Dans le Grésivaudan (Isère), la société Soitec, qui fabrique des substrats pour le secteur de la microélectronique, met en œuvre depuis fin 2023 une nouvelle ligne de récupération des eaux pures utilisées en quantité dans son procédé de fabrication. Grâce à cette nouvelle architecture, dont le principal enjeu a été d'identifier en continu un certain nombre de molécules, ce spécialiste des semi-conducteurs entend augmenter de 19 à 35 % la part d'eau recyclée pour la fabrication de ses « wafers ». Au passage, Soitec tente de se positionner comme l'un des leaders en la matière dans son secteur.Prouesse d'innovation, ou défi avant tout industriel ? La nouvelle technologie mise en place par le fabricant de substrats pour la microélectronique, Soitec, afin de recycler l'eau pure utilisée dans ses process, intéressera en tout cas probablement ses voisins. Car cette nouvelle ligne de traitement de l'eau, la première en Europe dans le secteur de la microélectronique, permettra dès cette année à l'industriel de passer de 19 à 35 % d'eau recyclée sur le total des quantités utilisées, alors même que son activité est très gourmande en la matière, avec 1,2 million de m3 prélevés chaque année pour ses quatre usines situées à Bernin (Isère).
En effet, les plaques de silicium auxquelles se greffent les puces électroniques, fabriquées par le groupe isérois basé dans le Grésivaudan, consommaient en 2015 jusqu'à 2 litres d'eau par centimètre carré, indique Cyril Menon, directeur général adjoint en charge des opérations. « En 2023, nous sommes passés à 1 litre par cm2, et ambitionnons de franchir ce plancher en 2024, grâce à cette innovation ».

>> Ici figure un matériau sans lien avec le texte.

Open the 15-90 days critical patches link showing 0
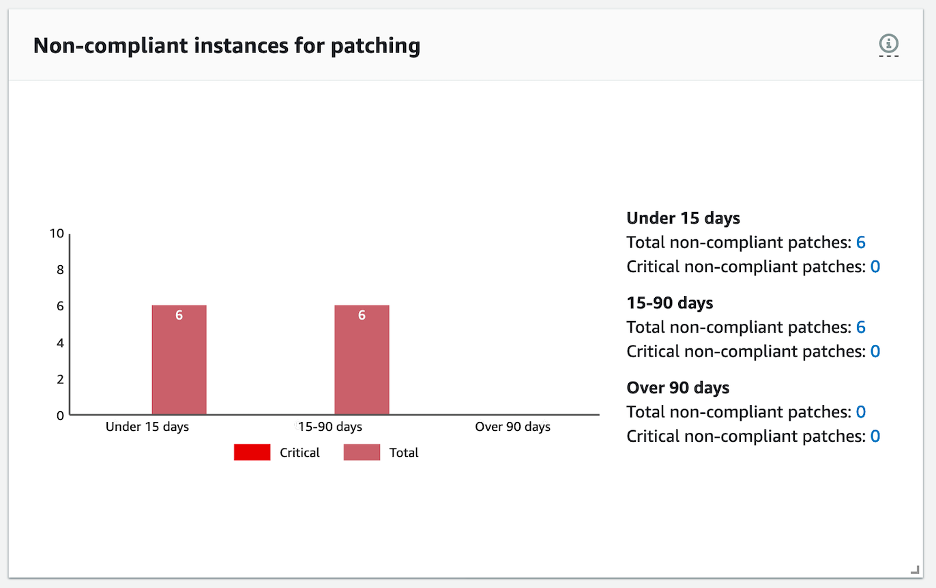This screenshot has height=588, width=936. point(876,351)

1 litre d'eau par centimètre carré
Déjà, entre 2020 et 2023, la société a réduit de 30% son utilisation de l'eau par unité produite, en actionnant plusieurs leviers : la sobriété et l'efficacité, en « 30 actions », mais aussi grâce cette nouvelle innovation, lancée fin 2023. L'entreprise se fixe désormais comme objectif, notamment grâce à elle, de réduire à nouveau ses prélèvements d'eau de 30% d'ici à 2030.

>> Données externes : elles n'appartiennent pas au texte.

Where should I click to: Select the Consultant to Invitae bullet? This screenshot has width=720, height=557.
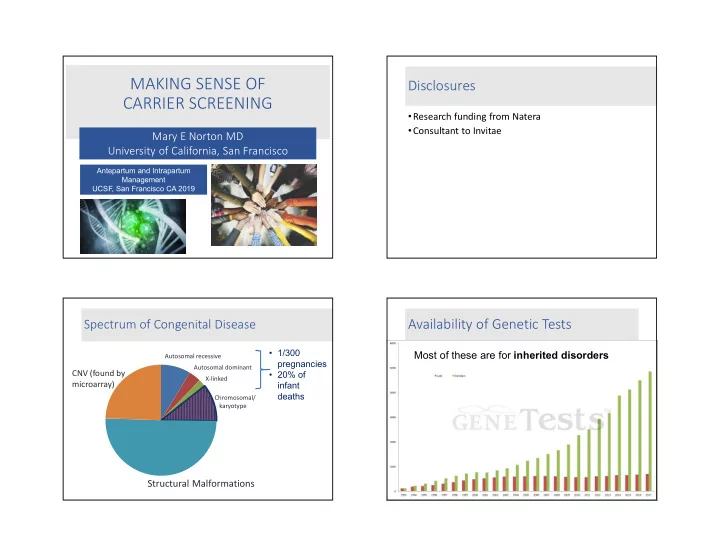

En effet, si une partie des eaux pures sont déjà recyclées, à hauteur de 19% (en petite partie dirigée vers des usages non industriels, la majorité vers le bassin de prélèvement initial), cette re-dilution était limitée. Toute la difficulté, lors de la conception de cette nouvelle ligne de traitement, était d'ajouter une sécurité face au risque de contamination chimique.